**Quartiles** divide a ranked data set into **four
equal parts**. These three measures are denoted **first
quartile (denoted by \(Q1\))**,
**second quartile (denoted by \(Q2\))** and **third quartile
(denoted by \(Q3\))**. The
second quartile is the same as the median of a data set. The first
quartile is the value of the middle term among the observations that are
less than the median and the third quartile is the value of the middle
term among the observations that are greater than the median (Mann 2012).

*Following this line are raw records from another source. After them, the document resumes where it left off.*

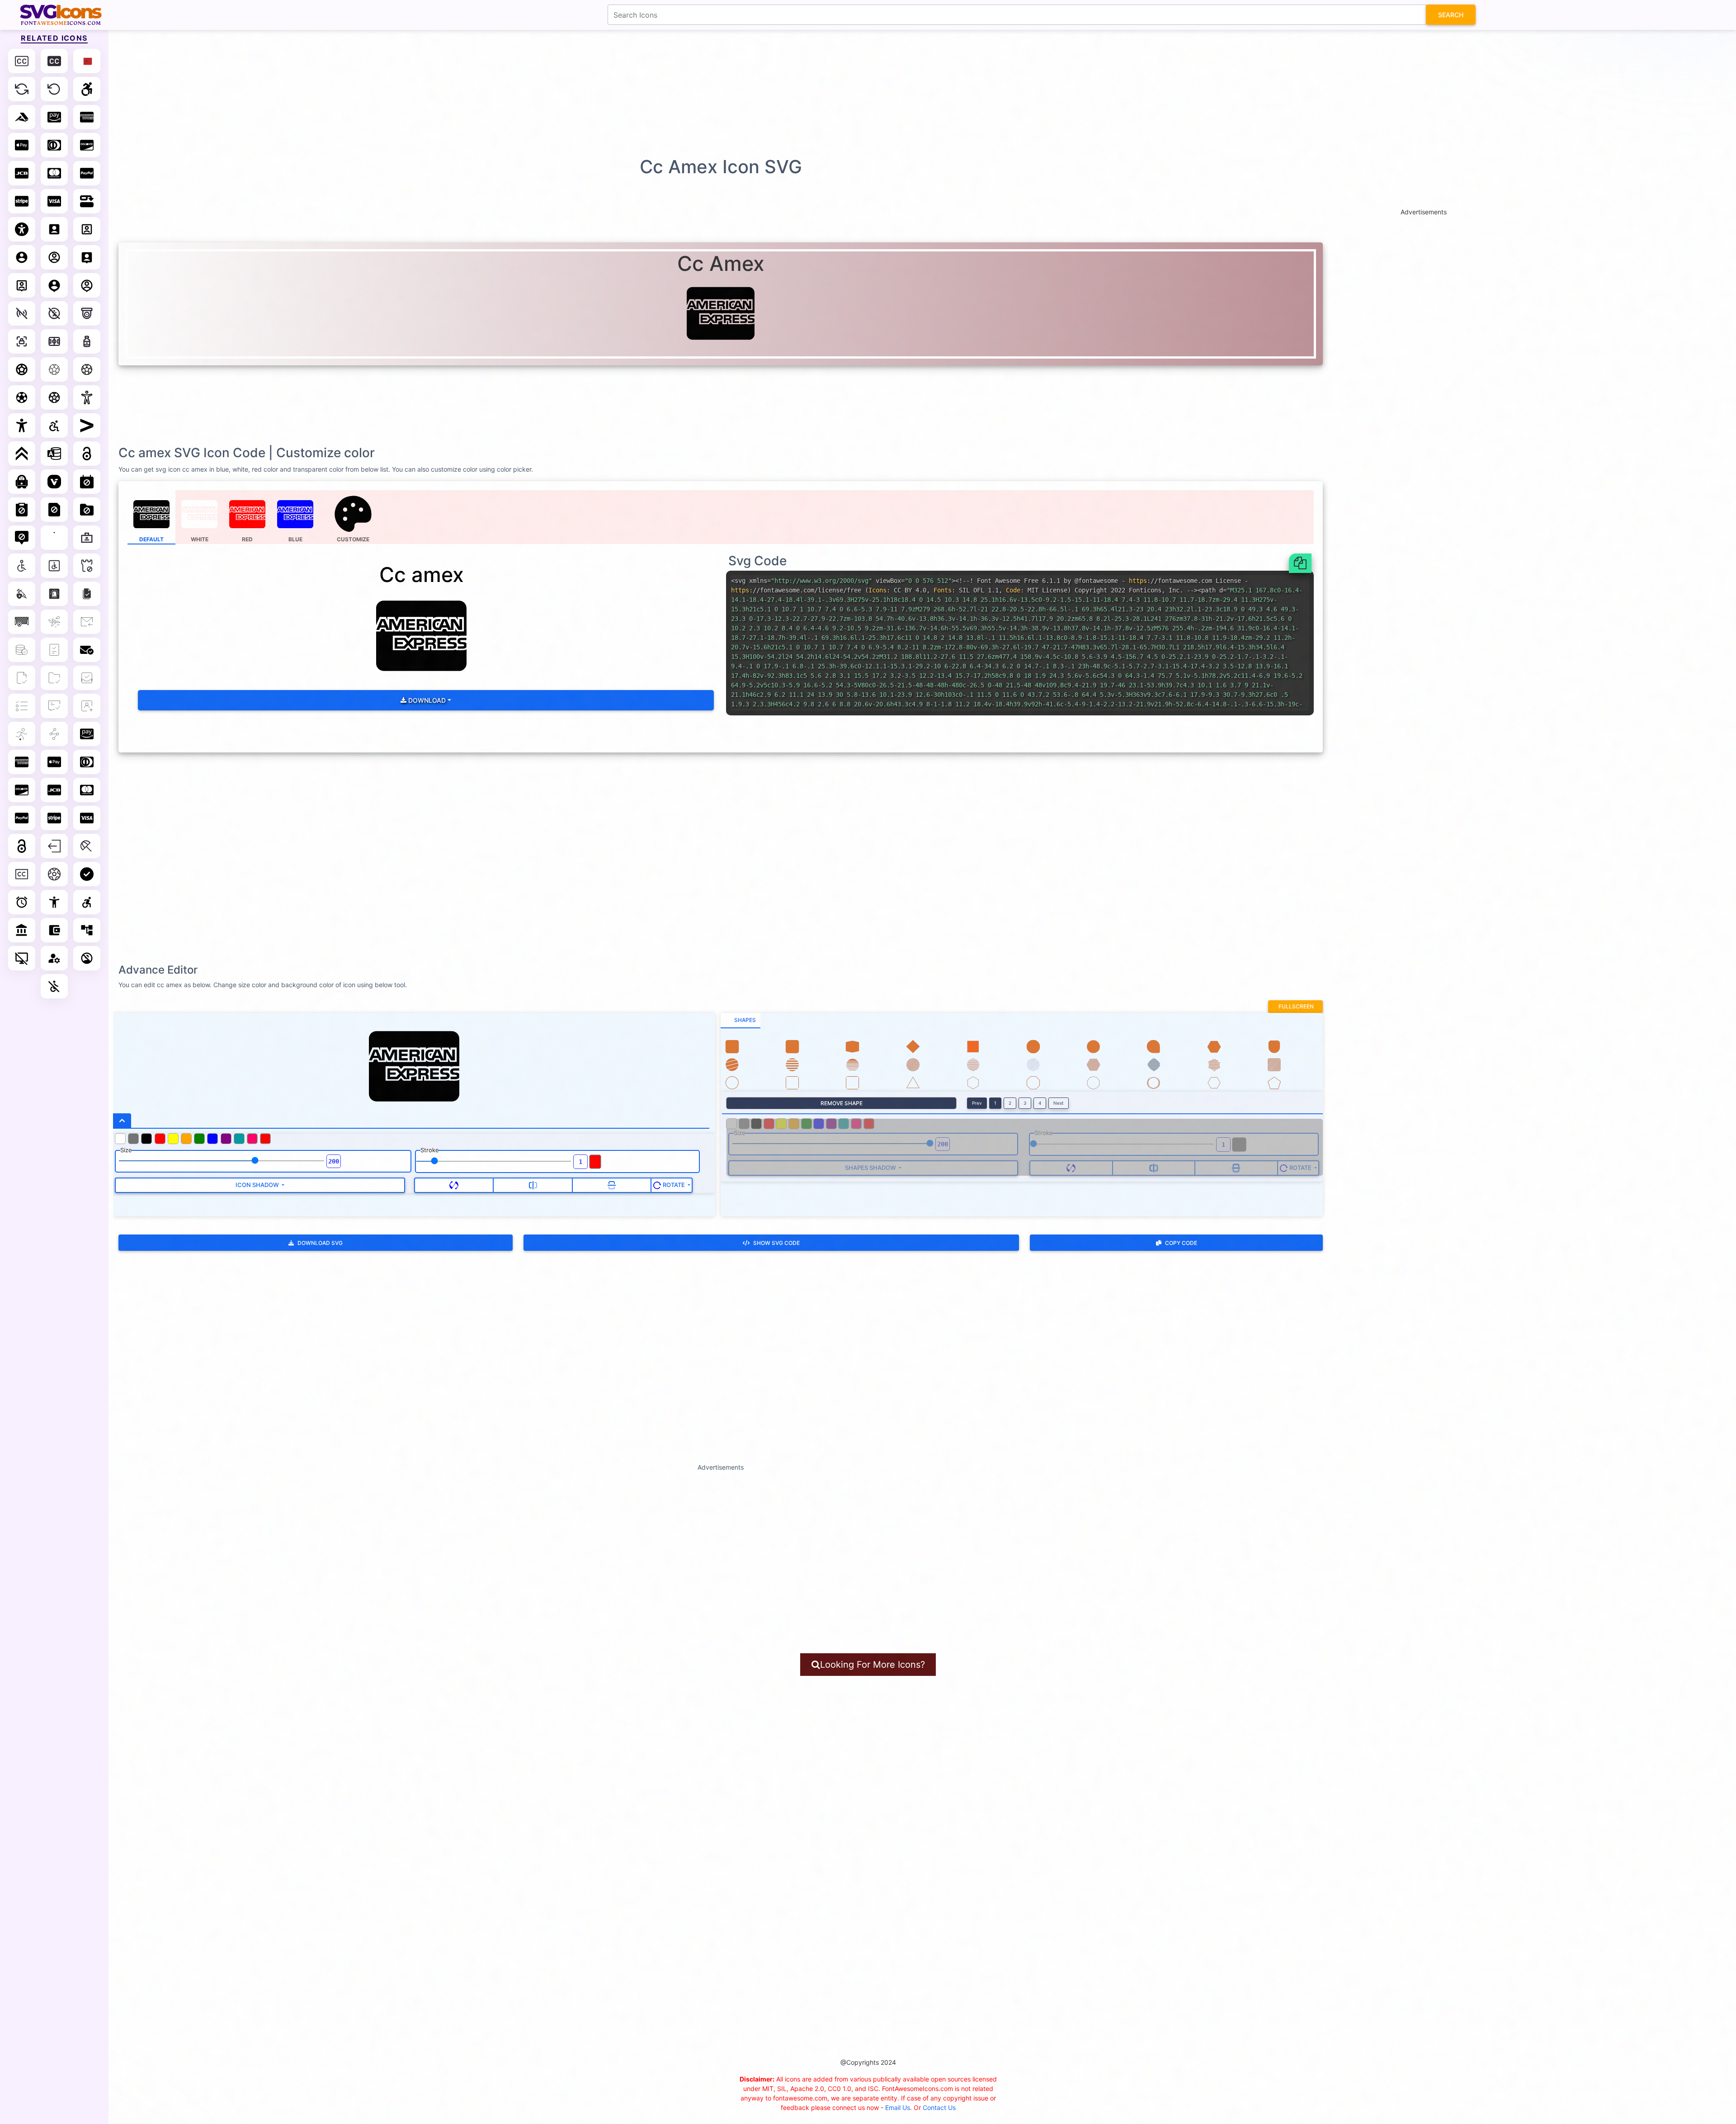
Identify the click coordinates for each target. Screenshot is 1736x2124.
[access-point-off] (21, 313)
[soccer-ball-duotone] (54, 397)
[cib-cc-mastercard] (86, 790)
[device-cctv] (86, 313)
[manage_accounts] (54, 958)
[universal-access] (21, 229)
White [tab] (199, 539)
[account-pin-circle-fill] (54, 285)
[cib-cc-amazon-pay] (86, 734)
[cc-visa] (54, 201)
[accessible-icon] (86, 89)
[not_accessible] (54, 986)
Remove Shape (842, 1103)
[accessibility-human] (54, 537)
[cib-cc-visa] (86, 818)
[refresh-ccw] (21, 89)
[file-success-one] (21, 678)
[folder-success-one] (54, 678)
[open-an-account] (86, 706)
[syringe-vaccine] (21, 594)
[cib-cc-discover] (21, 790)
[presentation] (353, 517)
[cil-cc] (21, 874)
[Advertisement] (872, 92)
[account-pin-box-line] (21, 285)
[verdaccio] (54, 481)
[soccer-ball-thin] (54, 369)
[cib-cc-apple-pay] (54, 762)
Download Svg (320, 1242)
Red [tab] (247, 539)
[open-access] (86, 453)
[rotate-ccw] (54, 89)
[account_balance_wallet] (54, 930)
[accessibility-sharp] (21, 425)
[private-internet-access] (21, 481)
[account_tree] (86, 930)
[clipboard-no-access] (21, 509)
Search (1450, 15)
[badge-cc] (21, 61)
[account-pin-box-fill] (86, 257)
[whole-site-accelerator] (54, 734)
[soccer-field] (54, 341)
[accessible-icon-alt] (54, 425)
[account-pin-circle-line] (86, 285)
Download (426, 700)
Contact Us (939, 2107)
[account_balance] (21, 930)
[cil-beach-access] (86, 846)
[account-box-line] (86, 229)
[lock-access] (21, 341)
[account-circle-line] (54, 257)
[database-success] (21, 650)
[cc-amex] (86, 117)
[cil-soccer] (54, 874)
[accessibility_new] (54, 902)
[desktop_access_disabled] (21, 958)
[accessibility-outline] (86, 397)
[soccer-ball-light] (86, 369)
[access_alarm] (21, 902)
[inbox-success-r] (86, 678)
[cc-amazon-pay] (54, 117)
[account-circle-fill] (21, 257)
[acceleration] (54, 622)
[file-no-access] (54, 509)
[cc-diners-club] (54, 145)
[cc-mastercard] (54, 173)
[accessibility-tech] (54, 565)
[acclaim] (21, 453)
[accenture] (86, 425)
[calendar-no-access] (86, 481)
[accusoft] (21, 117)
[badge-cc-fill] (54, 61)
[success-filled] (86, 874)
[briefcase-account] (86, 537)
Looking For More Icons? (872, 1664)
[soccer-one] (21, 734)
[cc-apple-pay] (21, 145)
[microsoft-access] (54, 453)
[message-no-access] (21, 537)
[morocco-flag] (86, 61)
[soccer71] (21, 622)
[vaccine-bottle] (86, 341)
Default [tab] (151, 539)
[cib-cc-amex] (21, 762)
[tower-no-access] (86, 565)
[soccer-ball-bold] (21, 369)
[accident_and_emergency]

Approximately 25 % of the values in a ranked data set are less than
\(Q1\) and about 75 % are greater than
\(Q1\) The second quartile, \(Q2\), divides a ranked data set into two
equal parts; hence, the second quartile and the median are the same.
Approximately 75 % of the data values are less than \(Q3\) and about 25 % are greater than \(Q3\). The difference between the third
quartile and the first quartile of a data set is called the
**interquartile range (\(IQR\))** (Mann 2012).

\[ IQR = Q3-Q1\]

Let us switch to R and test its functionality for computing
quantiles/quartiles. We will use the `nc.score`

variable of
the `students`

data set to calculate quartiles and the \(IQR\). The `nc.score`

variable
corresponds to the Numerus Clausus score of each particular
student.

First, we subset the data and plot a histogram to further inspect the variable’s distribution.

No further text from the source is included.